- _Exercise_
From the first line to the last, restate the data word for word.

-------- Supplied material

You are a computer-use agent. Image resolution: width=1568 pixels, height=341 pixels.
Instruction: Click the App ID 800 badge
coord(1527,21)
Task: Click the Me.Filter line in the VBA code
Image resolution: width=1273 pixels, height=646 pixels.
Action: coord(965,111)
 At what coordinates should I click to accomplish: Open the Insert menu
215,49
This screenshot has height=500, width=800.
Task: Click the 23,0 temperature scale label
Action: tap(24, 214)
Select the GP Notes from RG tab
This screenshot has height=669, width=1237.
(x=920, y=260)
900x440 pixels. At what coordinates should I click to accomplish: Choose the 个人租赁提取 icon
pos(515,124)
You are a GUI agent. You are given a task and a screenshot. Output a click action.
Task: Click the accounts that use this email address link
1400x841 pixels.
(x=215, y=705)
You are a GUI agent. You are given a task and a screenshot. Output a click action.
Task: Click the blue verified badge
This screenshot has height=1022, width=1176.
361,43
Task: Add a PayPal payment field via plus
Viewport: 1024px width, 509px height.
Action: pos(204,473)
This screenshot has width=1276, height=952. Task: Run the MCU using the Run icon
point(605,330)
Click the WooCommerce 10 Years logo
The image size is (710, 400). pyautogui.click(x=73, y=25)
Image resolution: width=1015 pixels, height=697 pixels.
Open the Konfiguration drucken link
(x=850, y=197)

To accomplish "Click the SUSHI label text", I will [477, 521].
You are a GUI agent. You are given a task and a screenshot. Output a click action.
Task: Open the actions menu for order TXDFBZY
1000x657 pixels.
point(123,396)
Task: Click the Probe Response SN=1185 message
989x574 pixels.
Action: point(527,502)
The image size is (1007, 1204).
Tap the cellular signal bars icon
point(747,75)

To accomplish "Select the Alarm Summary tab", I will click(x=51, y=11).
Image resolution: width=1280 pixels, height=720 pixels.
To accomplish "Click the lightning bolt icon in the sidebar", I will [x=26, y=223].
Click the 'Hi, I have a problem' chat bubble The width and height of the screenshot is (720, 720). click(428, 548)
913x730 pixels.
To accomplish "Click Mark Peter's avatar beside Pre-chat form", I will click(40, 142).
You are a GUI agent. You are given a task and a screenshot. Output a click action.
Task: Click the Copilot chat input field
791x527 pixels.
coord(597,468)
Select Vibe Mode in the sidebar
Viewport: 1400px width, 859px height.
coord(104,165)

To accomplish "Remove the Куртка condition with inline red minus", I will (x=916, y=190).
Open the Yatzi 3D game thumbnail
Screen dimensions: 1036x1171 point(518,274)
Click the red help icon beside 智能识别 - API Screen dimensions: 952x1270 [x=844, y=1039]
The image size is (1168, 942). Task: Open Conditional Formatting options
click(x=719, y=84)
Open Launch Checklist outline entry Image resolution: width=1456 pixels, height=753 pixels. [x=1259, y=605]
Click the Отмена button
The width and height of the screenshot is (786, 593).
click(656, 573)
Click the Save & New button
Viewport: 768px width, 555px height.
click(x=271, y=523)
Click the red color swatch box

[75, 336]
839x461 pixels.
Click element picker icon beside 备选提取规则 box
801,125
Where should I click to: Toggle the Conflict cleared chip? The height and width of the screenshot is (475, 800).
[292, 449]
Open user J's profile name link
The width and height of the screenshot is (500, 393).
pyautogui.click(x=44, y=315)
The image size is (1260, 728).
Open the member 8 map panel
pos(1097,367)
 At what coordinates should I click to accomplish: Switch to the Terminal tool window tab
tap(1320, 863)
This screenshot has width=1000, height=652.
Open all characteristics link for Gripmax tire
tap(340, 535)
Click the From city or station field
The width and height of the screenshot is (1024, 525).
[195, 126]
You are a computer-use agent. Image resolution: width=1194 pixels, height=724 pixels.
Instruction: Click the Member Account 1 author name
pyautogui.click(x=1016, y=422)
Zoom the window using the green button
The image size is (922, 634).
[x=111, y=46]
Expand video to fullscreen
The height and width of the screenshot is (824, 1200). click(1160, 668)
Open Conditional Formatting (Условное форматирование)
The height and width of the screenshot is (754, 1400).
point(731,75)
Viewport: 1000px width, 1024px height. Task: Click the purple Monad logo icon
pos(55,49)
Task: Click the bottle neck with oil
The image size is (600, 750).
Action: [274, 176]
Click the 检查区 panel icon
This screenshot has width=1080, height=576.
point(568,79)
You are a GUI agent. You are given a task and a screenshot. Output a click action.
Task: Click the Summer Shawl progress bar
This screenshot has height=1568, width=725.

----------------

- _Exercise solution_
You are a computer-use agent. Image resolution: width=1568 pixels, height=341 pixels.
Instruction: Click the App ID 800 badge
coord(1527,21)
Task: Click the Me.Filter line in the VBA code
Image resolution: width=1273 pixels, height=646 pixels.
Action: coord(965,111)
 At what coordinates should I click to accomplish: Open the Insert menu
215,49
This screenshot has height=500, width=800.
Task: Click the 23,0 temperature scale label
Action: tap(24, 214)
Select the GP Notes from RG tab
This screenshot has height=669, width=1237.
(x=920, y=260)
900x440 pixels. At what coordinates should I click to accomplish: Choose the 个人租赁提取 icon
pos(515,124)
You are a GUI agent. You are given a task and a screenshot. Output a click action.
Task: Click the accounts that use this email address link
1400x841 pixels.
(x=215, y=705)
You are a GUI agent. You are given a task and a screenshot. Output a click action.
Task: Click the blue verified badge
This screenshot has height=1022, width=1176.
361,43
Task: Add a PayPal payment field via plus
Viewport: 1024px width, 509px height.
Action: pos(204,473)
This screenshot has width=1276, height=952. Task: Run the MCU using the Run icon
point(605,330)
Click the WooCommerce 10 Years logo
The image size is (710, 400). pyautogui.click(x=73, y=25)
Image resolution: width=1015 pixels, height=697 pixels.
Open the Konfiguration drucken link
(x=850, y=197)

To accomplish "Click the SUSHI label text", I will [477, 521].
You are a GUI agent. You are given a task and a screenshot. Output a click action.
Task: Open the actions menu for order TXDFBZY
1000x657 pixels.
point(123,396)
Task: Click the Probe Response SN=1185 message
989x574 pixels.
Action: point(527,502)
The image size is (1007, 1204).
Tap the cellular signal bars icon
point(747,75)

To accomplish "Select the Alarm Summary tab", I will click(x=51, y=11).
Image resolution: width=1280 pixels, height=720 pixels.
To accomplish "Click the lightning bolt icon in the sidebar", I will [x=26, y=223].
Click the 'Hi, I have a problem' chat bubble The width and height of the screenshot is (720, 720). click(428, 548)
913x730 pixels.
To accomplish "Click Mark Peter's avatar beside Pre-chat form", I will click(40, 142).
You are a GUI agent. You are given a task and a screenshot. Output a click action.
Task: Click the Copilot chat input field
791x527 pixels.
coord(597,468)
Select Vibe Mode in the sidebar
Viewport: 1400px width, 859px height.
coord(104,165)

To accomplish "Remove the Куртка condition with inline red minus", I will (x=916, y=190).
Open the Yatzi 3D game thumbnail
Screen dimensions: 1036x1171 point(518,274)
Click the red help icon beside 智能识别 - API Screen dimensions: 952x1270 [x=844, y=1039]
The image size is (1168, 942). Task: Open Conditional Formatting options
click(x=719, y=84)
Open Launch Checklist outline entry Image resolution: width=1456 pixels, height=753 pixels. [x=1259, y=605]
Click the Отмена button
The width and height of the screenshot is (786, 593).
click(656, 573)
Click the Save & New button
Viewport: 768px width, 555px height.
click(x=271, y=523)
Click the red color swatch box

[75, 336]
839x461 pixels.
Click element picker icon beside 备选提取规则 box
801,125
Where should I click to: Toggle the Conflict cleared chip? The height and width of the screenshot is (475, 800).
[292, 449]
Open user J's profile name link
The width and height of the screenshot is (500, 393).
pyautogui.click(x=44, y=315)
The image size is (1260, 728).
Open the member 8 map panel
pos(1097,367)
 At what coordinates should I click to accomplish: Switch to the Terminal tool window tab
tap(1320, 863)
This screenshot has width=1000, height=652.
Open all characteristics link for Gripmax tire
tap(340, 535)
Click the From city or station field
The width and height of the screenshot is (1024, 525).
[195, 126]
You are a computer-use agent. Image resolution: width=1194 pixels, height=724 pixels.
Instruction: Click the Member Account 1 author name
pyautogui.click(x=1016, y=422)
Zoom the window using the green button
The image size is (922, 634).
[x=111, y=46]
Expand video to fullscreen
The height and width of the screenshot is (824, 1200). click(1160, 668)
Open Conditional Formatting (Условное форматирование)
The height and width of the screenshot is (754, 1400).
point(731,75)
Viewport: 1000px width, 1024px height. Task: Click the purple Monad logo icon
pos(55,49)
Task: Click the bottle neck with oil
The image size is (600, 750).
Action: [274, 176]
Click the 检查区 panel icon
This screenshot has width=1080, height=576.
point(568,79)
You are a GUI agent. You are given a task and a screenshot. Output a click action.
Task: Click the Summer Shawl progress bar
This screenshot has height=1568, width=725.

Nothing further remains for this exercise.